Copy each line below that has "item".

□ □ □ □ □

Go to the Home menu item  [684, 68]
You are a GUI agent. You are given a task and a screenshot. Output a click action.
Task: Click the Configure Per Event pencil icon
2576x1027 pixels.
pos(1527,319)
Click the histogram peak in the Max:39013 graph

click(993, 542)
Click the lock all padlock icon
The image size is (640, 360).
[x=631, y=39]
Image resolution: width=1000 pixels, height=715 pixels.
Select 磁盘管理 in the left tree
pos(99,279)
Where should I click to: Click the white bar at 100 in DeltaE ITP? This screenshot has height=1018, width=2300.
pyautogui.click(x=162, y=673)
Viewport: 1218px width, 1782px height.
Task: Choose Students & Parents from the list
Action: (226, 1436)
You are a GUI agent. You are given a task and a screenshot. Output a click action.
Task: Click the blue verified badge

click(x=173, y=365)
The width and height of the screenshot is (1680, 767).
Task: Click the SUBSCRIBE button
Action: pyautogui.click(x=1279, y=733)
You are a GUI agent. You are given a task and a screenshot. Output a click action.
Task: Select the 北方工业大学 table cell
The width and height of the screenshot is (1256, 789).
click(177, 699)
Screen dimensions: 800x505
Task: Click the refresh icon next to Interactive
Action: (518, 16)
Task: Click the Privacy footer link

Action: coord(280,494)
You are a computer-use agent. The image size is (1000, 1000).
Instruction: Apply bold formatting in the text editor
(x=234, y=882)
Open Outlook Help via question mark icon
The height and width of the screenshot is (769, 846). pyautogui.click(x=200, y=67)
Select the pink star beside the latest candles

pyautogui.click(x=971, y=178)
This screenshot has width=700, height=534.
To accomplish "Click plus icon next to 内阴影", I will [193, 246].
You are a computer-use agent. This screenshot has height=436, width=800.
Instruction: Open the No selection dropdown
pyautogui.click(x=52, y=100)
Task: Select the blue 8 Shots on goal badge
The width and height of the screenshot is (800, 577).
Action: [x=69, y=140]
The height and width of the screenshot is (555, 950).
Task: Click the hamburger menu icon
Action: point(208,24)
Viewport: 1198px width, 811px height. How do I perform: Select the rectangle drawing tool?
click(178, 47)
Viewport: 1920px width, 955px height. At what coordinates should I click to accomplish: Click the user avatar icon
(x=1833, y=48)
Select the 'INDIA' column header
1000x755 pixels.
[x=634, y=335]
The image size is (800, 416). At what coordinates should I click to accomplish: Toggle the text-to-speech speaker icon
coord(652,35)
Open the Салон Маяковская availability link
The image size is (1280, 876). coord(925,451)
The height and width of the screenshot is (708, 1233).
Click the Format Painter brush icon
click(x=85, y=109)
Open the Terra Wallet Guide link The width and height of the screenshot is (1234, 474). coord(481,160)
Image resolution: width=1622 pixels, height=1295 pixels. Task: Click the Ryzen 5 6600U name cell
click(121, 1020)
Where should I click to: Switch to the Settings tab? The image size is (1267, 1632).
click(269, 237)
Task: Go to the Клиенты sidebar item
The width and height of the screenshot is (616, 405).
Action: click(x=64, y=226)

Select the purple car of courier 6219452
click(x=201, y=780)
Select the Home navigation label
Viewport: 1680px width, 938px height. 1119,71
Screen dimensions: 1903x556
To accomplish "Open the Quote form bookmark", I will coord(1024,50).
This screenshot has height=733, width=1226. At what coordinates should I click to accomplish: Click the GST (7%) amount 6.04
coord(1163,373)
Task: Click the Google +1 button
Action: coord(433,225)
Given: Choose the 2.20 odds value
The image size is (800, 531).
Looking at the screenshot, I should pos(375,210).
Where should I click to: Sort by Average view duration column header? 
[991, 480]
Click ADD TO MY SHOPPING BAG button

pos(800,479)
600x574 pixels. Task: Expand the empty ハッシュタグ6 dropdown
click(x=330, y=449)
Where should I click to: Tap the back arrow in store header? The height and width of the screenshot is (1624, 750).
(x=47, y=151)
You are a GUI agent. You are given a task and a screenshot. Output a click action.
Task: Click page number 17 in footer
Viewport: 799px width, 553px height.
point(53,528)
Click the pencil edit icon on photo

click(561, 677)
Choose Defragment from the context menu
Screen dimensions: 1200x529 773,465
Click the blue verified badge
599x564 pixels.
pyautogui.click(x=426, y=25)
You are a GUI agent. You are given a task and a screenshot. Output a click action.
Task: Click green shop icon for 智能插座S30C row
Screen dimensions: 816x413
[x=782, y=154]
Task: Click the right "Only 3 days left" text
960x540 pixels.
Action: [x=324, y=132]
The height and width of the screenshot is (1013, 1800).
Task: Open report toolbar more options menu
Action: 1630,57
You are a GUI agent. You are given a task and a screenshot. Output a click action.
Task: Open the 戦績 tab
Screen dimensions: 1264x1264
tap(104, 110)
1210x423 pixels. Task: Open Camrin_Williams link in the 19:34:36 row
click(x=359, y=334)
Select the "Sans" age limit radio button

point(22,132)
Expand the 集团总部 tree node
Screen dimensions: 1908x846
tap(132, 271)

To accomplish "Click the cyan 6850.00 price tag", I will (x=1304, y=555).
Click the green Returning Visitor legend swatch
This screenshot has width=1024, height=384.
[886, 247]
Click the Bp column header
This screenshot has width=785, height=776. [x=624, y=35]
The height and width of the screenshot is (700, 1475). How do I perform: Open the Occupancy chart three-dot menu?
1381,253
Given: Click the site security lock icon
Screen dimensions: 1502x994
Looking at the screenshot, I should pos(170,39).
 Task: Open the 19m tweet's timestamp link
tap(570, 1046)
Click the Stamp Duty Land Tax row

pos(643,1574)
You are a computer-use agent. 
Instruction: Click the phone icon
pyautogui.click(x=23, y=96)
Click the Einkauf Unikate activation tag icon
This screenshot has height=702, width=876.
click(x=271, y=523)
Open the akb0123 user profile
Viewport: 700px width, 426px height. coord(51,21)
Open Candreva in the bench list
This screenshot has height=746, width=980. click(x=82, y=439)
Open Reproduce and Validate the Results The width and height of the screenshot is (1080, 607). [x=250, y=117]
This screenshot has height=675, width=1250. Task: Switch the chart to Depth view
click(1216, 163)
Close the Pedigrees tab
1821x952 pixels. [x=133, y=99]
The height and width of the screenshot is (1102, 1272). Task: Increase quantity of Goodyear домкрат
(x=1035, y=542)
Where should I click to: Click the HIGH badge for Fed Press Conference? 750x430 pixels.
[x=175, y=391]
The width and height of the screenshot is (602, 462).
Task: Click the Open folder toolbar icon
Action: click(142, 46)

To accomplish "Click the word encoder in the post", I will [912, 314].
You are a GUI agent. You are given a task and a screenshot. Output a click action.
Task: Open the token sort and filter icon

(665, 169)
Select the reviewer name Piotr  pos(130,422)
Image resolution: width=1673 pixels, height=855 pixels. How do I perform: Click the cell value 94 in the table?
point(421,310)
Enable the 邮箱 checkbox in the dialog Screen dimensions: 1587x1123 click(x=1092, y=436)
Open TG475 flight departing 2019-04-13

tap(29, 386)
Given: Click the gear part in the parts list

□ □ □ □ □

[Your solution]
Go to the Home menu item  [684, 68]
Task: Go to the Клиенты sidebar item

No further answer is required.